» **Directions**: The answer must consist only of the lines from the line with "Screen dimensions: 1412x591" to the line with "Collapse CSS Language Features subsection", both included, exactly as they stand below.

┌─ Material to process

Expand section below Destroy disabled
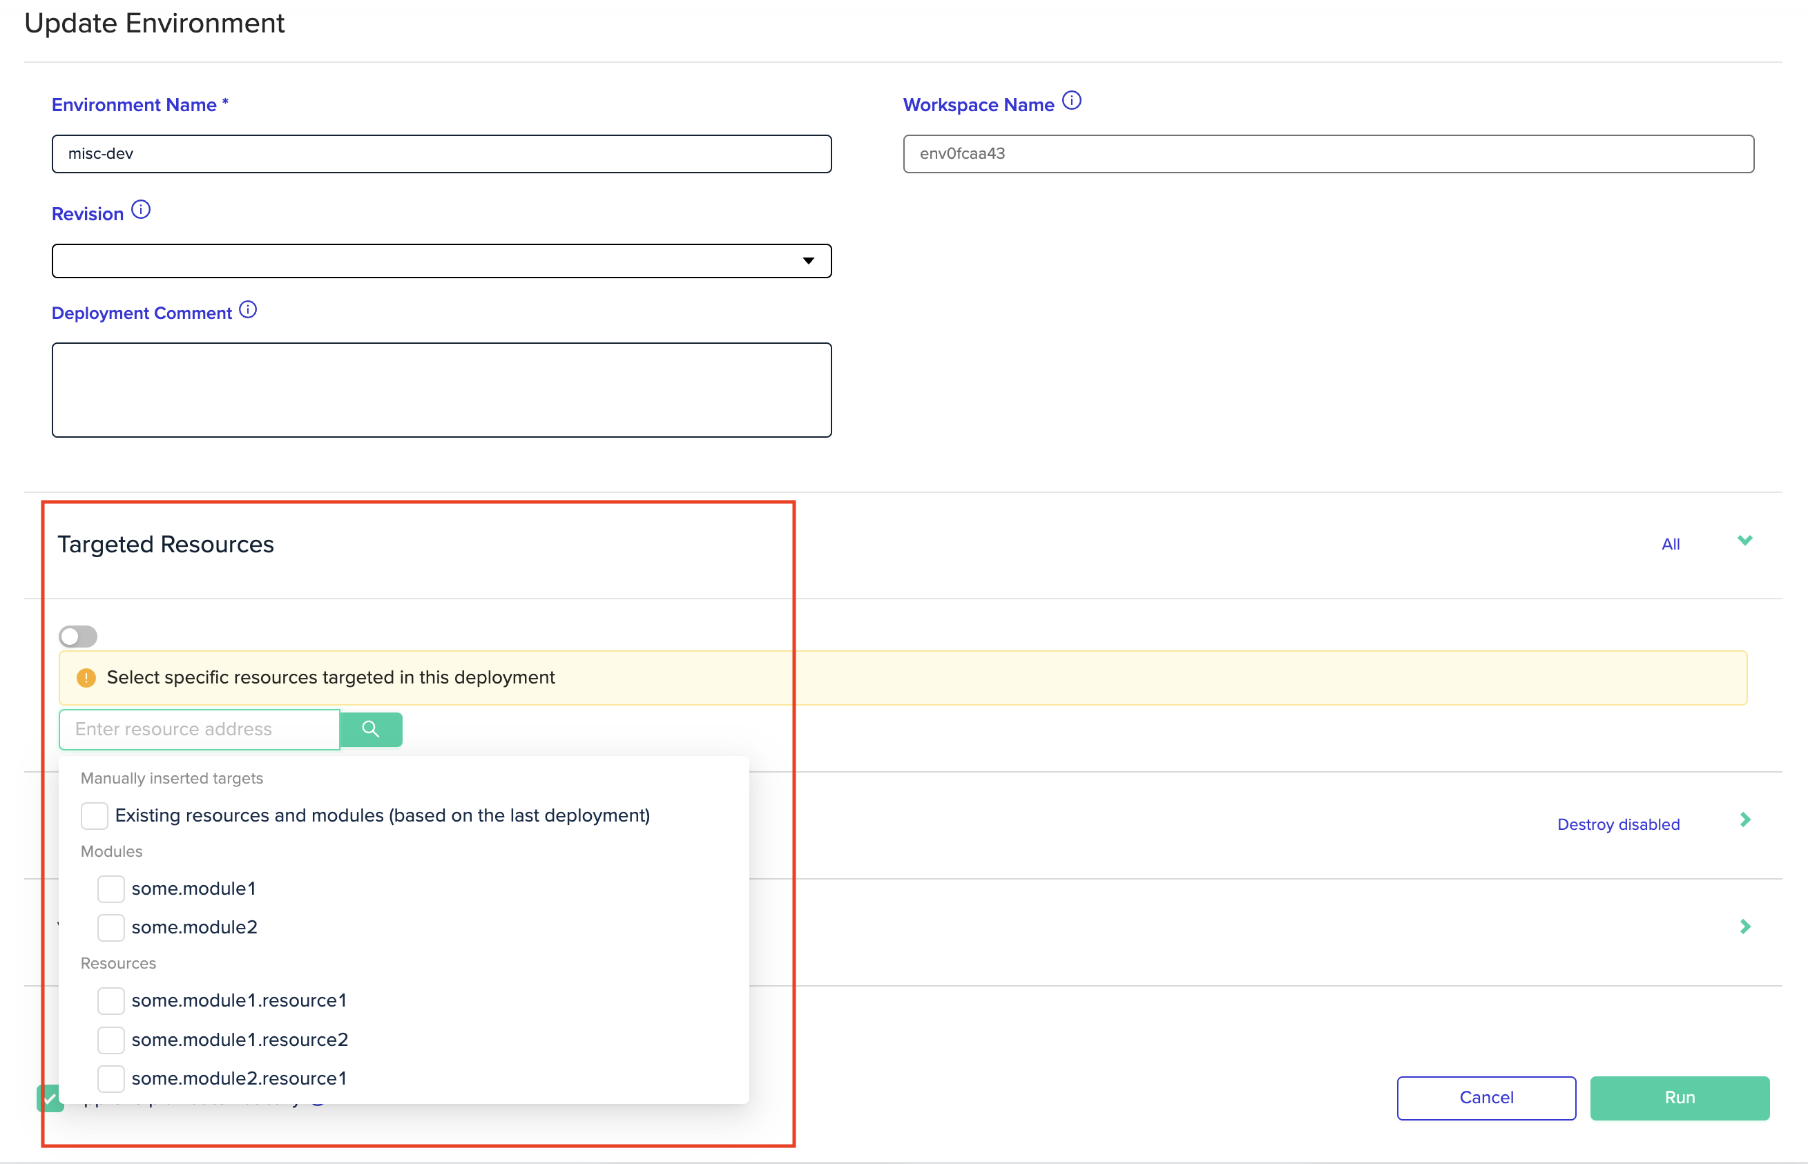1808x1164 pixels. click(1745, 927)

└─
┌─ Material to process

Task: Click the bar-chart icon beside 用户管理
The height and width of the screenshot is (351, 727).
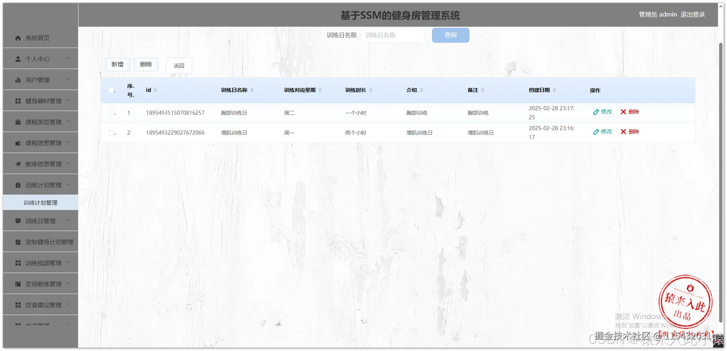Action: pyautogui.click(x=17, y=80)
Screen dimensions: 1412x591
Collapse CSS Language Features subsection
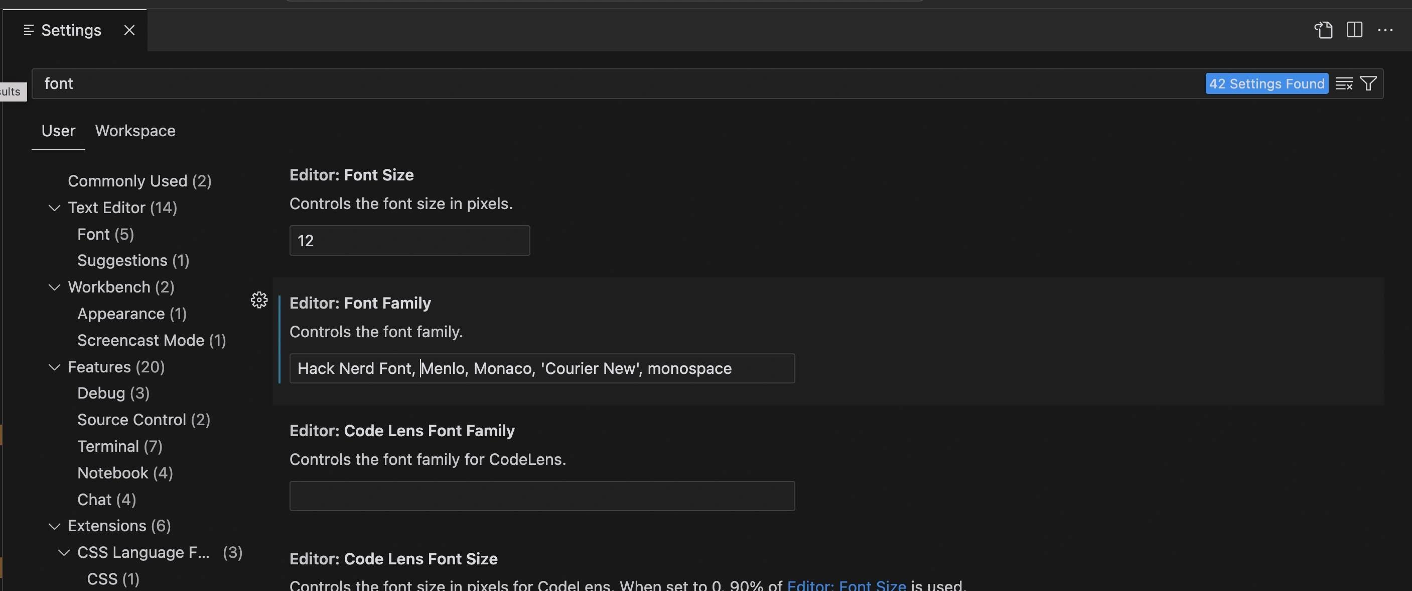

└─

» **Response to this exercise**:
Screen dimensions: 1412x591
Collapse CSS Language Features subsection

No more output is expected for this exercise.